Further details have emerged about the €15.5 billion in company funds spent by members of the board of directors at the Caja Madrid savings bank using undeclared credit cards between 2003 and 2012.
A breakdown of the credit card accounts seen by EL PAÍS shows that Miguel Blesa, the former chairman of Caja Madrid, spent more than €10,000 alone on wine, and that in 2008 he used the card to pay for a €9,000 vacation to South Africa.
He also ran up bills of €2,000 on watches and meals at upscale restaurants. In total, Blesa spent €436,000 using company credit cards, around €54,600 a year, according to bank documents. He is now the target of an investigation into mismanagement at the bank during his tenure as chairman, a post for which he was paid €3.5 million a year.
Blesa, 65, was appointed chairman of Caja Madrid in 1997, during the Popular Party’s first of two consecutive terms in office. A lawyer, Blesa never concealed the fact that his close friendship with the then-prime minister, José María Aznar, was a key factor in his appointment to head Spain’s second-largest savings bank, with €190 billion in assets.
His mission was to double the bank’s balance, grow across Spain, and expand the size of a three-centuries-old institution. He wanted to open up new branches, hire more staff and boost profits. In an interview with EL PAÍS in May 1997, Blesa rejected the idea of growing slowly.
In total, Blesa spent €436,000 using company credit cards, around €54,600 a year
Among Blesa’s first initiatives when he took over the chairmanship of the bank was to increase his salary and those of other board members: he made €12.44 million alone between 2007 and January 2010. His closest aides made between €2 and €9.7 million over the same period of time. The Bank of Spain asked for reports but placed no limits on wages.
Blesa was not alone in his lavish use of company credit cards. According to Caja Madrid’s accounts, Estanislao Rodríguez-Ponga, a former PP secretary of state for finance, and a board member of Caja Madrid, spent €255,400 on vacations, expensive meals and stays in luxury hotels, much of it through the El Corte Inglés department store, where he now sits on the board of directors.
Similarly, Elena Gil, the former head of Corporación Financiera Caja Madrid, the holding company used by the bank for its business interests, spent €9,000 on jewelry, while Rodrigo Rato, who succeeded Blesa as chairman, spent €99,000 on restaurants, hotels and trips. He has since returned €54,837 of that amount.
Among Blesa’s first initiatives when he took over the chairmanship of the bank was to increase his salary
Francisco Baquero, appointed to the board of Caja Madrid by the CCOO labor union, spent €266,400 on meals and furniture.
Some senior members of the board of directors attempted to cover their tracks by simply withdrawing cash from the bank, among them José Antonio Moral Santín of the United Left party, who withdrew around €365,000 in this way. He has since been expelled from his party.

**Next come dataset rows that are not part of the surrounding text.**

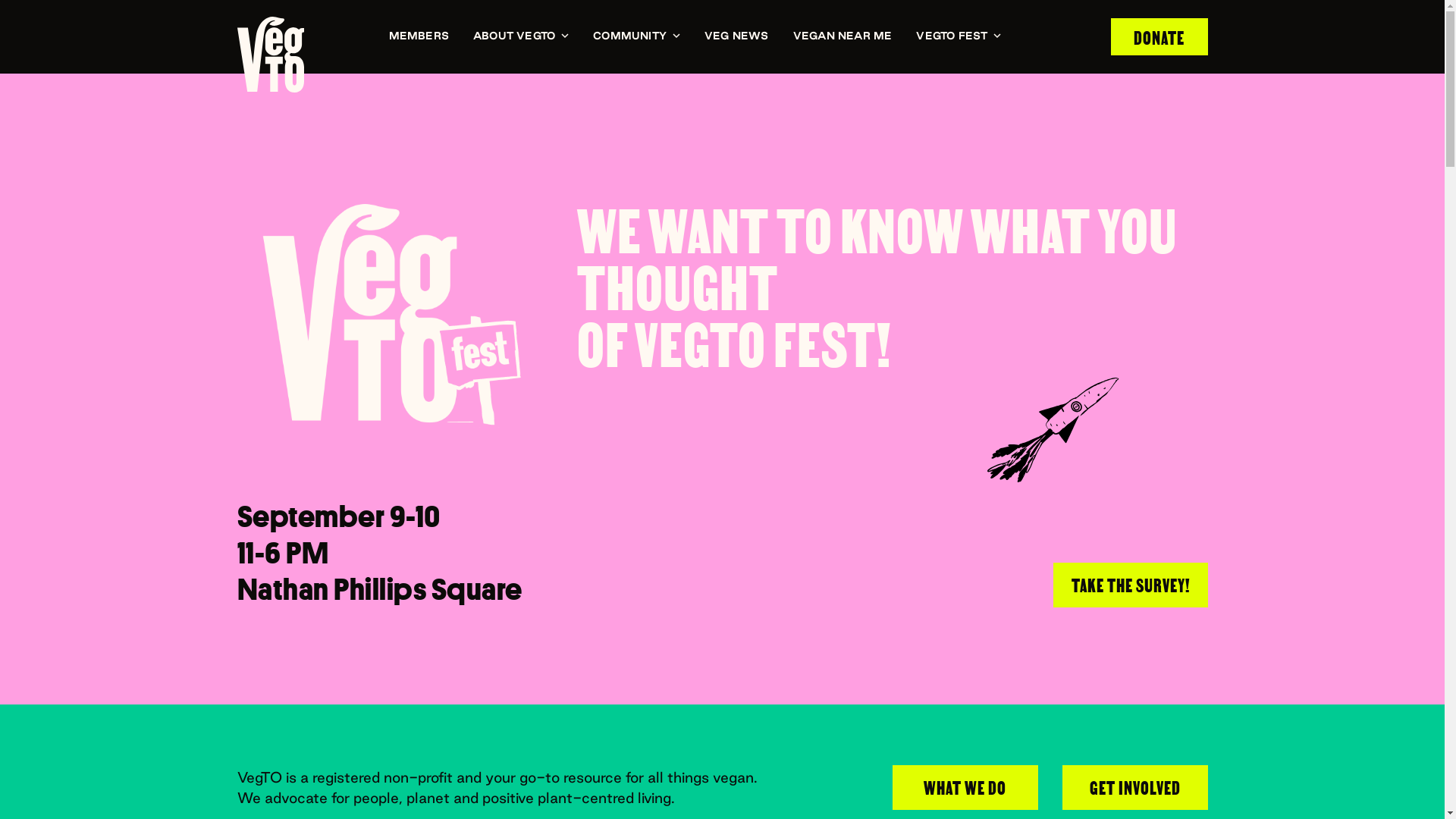
TAKE THE SURVEY! Element type: text (1129, 584)
MEMBERS Element type: text (418, 36)
DONATE Element type: text (1158, 36)
dropdown arrow icon Element type: hover (676, 35)
WHAT WE DO Element type: text (964, 787)
VEG NEWS Element type: text (736, 36)
dropdown arrow icon Element type: hover (997, 35)
dropdown arrow icon Element type: hover (564, 35)
GET INVOLVED Element type: text (1134, 787)
VEGAN NEAR ME Element type: text (842, 36)
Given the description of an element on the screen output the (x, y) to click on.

Ricardo Morado, the former director general of Caja Madrid, withdrew €360,000 in cash. He now works for Santander Bank.
Other political appointees to the board also withdrew smaller sums, among them Antonio Romero amd José Caballero Domínguez of the Socialist Party, Francisco Moure and Rafael Pradillo.
Some senior members of the board attempted to cover their tracks by simply withdrawing cash
Blesa is also under judicial investigation in relation to Caja Madrid's controversial, loss-making acquisition of City National Bank of Florida in 2008, and for allegedly giving preferential terms on loans to a fellow member of the Caja Madrid board of directors.
He and board members are also being investigated over the sale of billions of euros in risky investments to small savers known as preference shares, sold as part of efforts to boost the bank's capital and cover up solvency problems.
Some 300,000 clients of Caja Madrid and another lender Bancaja lost their savings in the preference shares debacle. Bancaja and Caja Madrid were merged in 2010 with five other savings banks to form Bankia, which became Spain's biggest bailed-out bank.